Kazeem Adewale, a point-of-sale operator in the Arepo region of Ogun State, said in Yoruba that he had been attempting to explain to clients the rationale for the increase in fees since yesterday and was barely handling irate patrons.
He went on to say: “I have been explaining and it is tiring. Customers think you want to cheat them but all of us here have had to increase our charges because of this new levy.”
A consumer in Lagos’ Ikotun neighborhood reported that as of Monday, there had been no rise in fees. Deborah Attah, another client, stated: “They charged me N600 for N20k when it used to be N400. N5,000 is now N150and N10,000 is N300.”
Furthering, customers of the bank also complained about the increase in POS fees on social media. Sam Addai, an X social media platform user, bemoaned: “E levy is one of the most obnoxious taxes. How are we being ‘punished’ for choosing digital money transfers over cash transactions?”
6xstem, another user, penned: “Electronic Transfer levy is criminal! Electronic Transfer levy is robbery in broad daylight.
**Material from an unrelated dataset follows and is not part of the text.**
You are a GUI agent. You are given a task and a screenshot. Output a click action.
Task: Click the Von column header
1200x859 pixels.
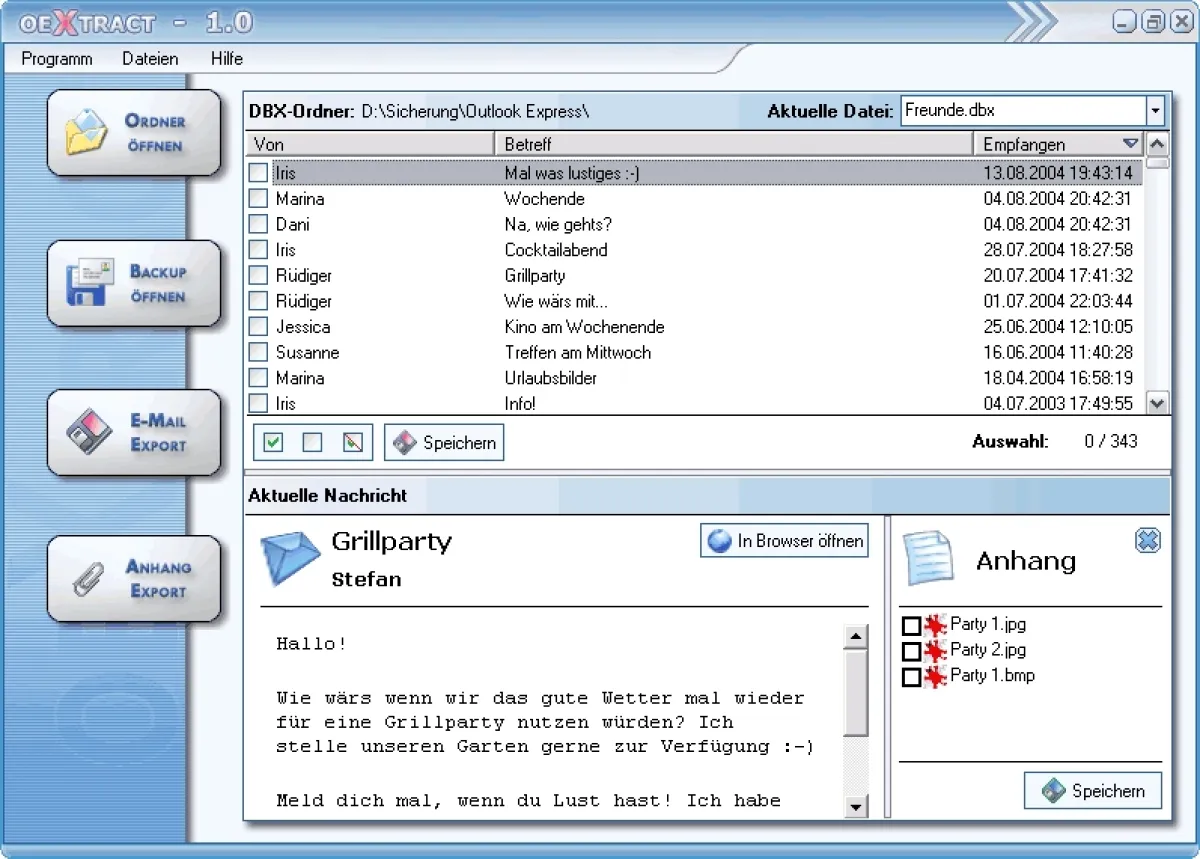pos(370,144)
Stealing from the citizens indirectly is insane!”
Marcel Okeke, the former Chief Economist at Zenith Bank, disclosed his stand that the decision was ill-timed and might have serious negative effects on the economy, especially in the fintech industry, which has been expanding quickly in recent years.
He went on to say: “The Federal Government’s move to impose an N50 levy on fintech transactions is driven by a desire to boost revenue. However, this approach may have unforeseen consequences. By targeting digital transactions, the government may inadvertently discourage people from using these services, leading to a demonetisation of the economy.”
Nigerians however, responded to the levy’s initial introduction in September, particularly on social media, where they said that the government was constantly taxing its people without making any real progress or holding them accountable for how the money was being spent. Implementation was rescheduled for December 1st after it was suspended.